Engineering Practices
Testing Strategy
Testing strategy defines where confidence comes from before a change reaches production. Keep the test suite fast enough to run often and realistic enough to catch integration risk.
Test pyramid
Unit and component tests
Use unit tests for deterministic business logic, validation, rendering branches, and edge cases.
- Keep tests close to the code they protect.
- Prefer public behavior over private implementation details.
- Avoid snapshots unless they protect a stable contract.
- Make failures explain the broken behavior clearly.
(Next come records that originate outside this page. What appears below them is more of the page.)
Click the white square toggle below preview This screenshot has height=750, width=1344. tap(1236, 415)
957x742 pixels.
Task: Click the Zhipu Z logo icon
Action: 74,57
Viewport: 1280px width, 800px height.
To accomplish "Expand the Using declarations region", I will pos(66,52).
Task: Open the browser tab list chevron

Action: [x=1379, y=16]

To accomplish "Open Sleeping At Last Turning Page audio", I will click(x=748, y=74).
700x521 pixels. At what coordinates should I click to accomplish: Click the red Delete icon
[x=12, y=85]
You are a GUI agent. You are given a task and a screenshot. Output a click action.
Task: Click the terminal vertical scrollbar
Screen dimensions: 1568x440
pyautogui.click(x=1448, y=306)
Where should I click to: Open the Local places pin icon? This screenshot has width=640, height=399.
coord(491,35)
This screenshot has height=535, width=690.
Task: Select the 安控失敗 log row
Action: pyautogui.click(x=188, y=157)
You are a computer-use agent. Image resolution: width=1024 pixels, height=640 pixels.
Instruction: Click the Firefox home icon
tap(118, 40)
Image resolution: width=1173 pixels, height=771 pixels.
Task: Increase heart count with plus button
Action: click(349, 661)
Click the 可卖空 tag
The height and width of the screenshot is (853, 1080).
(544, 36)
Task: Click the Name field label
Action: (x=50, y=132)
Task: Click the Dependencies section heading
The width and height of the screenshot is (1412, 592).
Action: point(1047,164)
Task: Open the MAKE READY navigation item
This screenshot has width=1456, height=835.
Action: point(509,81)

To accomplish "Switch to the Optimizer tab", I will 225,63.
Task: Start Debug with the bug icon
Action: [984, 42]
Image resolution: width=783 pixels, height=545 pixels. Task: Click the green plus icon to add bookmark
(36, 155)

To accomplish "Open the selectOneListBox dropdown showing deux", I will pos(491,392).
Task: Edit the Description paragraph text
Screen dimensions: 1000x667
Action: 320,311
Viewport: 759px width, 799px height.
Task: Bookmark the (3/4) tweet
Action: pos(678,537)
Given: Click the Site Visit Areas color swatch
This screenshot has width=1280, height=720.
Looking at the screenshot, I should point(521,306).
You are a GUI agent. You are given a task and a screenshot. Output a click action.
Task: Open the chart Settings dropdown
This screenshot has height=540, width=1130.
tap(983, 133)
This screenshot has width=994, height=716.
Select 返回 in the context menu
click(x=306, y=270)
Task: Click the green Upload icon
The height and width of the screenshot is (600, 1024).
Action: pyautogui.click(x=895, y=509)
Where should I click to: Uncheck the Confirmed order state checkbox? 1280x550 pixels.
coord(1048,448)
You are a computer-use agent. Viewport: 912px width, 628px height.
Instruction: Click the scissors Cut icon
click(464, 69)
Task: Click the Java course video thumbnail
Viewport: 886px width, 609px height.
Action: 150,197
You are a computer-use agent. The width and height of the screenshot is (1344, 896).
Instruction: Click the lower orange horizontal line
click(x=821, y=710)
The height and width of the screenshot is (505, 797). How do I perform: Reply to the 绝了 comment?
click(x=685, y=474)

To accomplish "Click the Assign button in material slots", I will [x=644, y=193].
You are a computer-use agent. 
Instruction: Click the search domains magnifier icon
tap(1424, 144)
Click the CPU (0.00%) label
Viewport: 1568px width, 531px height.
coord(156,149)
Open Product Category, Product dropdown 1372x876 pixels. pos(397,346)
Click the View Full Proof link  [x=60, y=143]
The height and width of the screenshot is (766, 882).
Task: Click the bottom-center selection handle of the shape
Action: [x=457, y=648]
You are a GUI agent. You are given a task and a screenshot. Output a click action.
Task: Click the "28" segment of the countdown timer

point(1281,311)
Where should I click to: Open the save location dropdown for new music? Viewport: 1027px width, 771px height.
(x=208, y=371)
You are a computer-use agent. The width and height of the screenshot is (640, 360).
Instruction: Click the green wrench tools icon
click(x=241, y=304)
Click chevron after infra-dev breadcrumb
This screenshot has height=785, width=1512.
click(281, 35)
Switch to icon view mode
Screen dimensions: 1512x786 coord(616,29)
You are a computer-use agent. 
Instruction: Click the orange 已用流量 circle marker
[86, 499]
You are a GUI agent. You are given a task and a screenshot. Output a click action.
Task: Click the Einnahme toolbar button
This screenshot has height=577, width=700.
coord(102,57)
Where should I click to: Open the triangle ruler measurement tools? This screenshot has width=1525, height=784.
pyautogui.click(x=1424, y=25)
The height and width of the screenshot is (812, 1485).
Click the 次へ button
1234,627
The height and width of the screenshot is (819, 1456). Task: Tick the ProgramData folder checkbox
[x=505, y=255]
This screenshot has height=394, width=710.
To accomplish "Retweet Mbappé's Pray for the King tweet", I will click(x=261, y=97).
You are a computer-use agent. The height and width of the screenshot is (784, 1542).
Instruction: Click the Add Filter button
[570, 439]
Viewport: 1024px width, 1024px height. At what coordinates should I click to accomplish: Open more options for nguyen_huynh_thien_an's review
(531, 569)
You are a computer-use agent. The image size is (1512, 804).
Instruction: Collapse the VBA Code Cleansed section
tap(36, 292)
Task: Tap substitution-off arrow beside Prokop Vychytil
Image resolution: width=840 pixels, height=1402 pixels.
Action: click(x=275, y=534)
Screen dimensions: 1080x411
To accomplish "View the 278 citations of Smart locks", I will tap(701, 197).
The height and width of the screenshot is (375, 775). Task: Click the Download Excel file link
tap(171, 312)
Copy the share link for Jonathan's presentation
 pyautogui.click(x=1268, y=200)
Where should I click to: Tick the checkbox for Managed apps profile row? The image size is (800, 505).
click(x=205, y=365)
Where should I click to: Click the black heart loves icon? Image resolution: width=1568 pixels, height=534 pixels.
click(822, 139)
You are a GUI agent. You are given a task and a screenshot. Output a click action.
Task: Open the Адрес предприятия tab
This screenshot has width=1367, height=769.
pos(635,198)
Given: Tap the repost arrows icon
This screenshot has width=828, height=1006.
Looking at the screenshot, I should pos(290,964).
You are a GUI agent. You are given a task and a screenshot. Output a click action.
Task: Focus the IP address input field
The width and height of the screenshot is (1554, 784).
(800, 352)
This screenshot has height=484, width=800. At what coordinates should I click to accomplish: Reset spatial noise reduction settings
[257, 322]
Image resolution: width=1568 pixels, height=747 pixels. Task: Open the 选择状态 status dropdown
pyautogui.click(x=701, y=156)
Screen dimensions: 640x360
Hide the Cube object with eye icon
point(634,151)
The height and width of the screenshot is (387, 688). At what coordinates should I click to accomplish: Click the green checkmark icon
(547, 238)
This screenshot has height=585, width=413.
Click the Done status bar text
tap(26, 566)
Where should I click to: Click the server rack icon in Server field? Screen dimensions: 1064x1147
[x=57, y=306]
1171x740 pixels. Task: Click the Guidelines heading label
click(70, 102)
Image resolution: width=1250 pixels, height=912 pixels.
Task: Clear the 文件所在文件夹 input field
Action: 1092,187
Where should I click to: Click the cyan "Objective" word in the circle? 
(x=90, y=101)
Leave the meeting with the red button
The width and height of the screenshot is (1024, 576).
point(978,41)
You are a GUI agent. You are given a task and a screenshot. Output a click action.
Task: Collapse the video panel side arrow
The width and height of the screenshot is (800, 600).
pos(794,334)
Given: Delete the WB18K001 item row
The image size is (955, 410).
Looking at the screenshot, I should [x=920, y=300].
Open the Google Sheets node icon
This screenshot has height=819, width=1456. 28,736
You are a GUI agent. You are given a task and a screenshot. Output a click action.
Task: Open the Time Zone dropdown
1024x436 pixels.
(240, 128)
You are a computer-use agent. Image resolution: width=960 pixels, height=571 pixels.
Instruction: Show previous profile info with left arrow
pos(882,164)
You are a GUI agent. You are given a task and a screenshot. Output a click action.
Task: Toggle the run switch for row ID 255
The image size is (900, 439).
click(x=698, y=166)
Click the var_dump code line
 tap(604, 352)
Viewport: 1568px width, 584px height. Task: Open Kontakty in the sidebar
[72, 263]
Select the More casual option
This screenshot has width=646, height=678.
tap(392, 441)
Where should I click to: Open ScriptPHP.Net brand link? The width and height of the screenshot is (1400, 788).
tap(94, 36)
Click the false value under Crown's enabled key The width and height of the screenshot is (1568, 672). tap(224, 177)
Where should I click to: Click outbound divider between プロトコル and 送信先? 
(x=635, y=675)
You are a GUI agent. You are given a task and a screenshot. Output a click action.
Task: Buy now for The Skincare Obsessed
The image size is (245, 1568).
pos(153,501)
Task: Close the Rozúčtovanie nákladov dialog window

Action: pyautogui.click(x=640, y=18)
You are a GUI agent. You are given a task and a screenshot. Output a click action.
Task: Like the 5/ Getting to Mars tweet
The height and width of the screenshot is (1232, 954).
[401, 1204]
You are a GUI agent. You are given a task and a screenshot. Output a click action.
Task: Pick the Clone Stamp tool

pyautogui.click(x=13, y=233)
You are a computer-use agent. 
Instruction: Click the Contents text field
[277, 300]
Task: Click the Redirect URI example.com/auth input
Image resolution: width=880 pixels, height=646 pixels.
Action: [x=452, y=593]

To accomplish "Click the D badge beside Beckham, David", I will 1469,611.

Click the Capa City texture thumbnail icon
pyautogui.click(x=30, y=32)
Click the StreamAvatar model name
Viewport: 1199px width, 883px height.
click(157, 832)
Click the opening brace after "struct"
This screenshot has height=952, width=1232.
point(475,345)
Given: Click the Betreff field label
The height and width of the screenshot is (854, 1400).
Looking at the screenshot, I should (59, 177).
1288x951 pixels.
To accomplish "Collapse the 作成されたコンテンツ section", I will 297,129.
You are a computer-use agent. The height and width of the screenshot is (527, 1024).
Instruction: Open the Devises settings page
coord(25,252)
Integration and contract tests
Use integration tests for boundaries between services, databases, queues, APIs, and third-party systems.
- Test database migrations against realistic schemas.
- Test API contracts between producers and consumers.
- Use contract tests for shared APIs and event schemas.
- Use containers or managed test environments when mocks hide risk.
E2E and smoke tests
Use a small number of end-to-end tests for critical user journeys and production smoke checks.
- Keep E2E tests focused on revenue, safety, or compliance-critical paths.
- Run smoke tests after deployment and during incident mitigation.
- Prefer stable selectors, roles, labels, and test IDs.
- Avoid brittle waits and framework internals.
Release gates
Every service should define minimum gates for merge and deployment. Common gates include:
- Linting, type checks, and formatting.
- Unit and integration tests.
- Security and dependency scans.
- Migration validation.
- Smoke tests or health checks after deployment.
Do not block every change on slow, flaky suites. Fix flakiness or move checks to the right stage.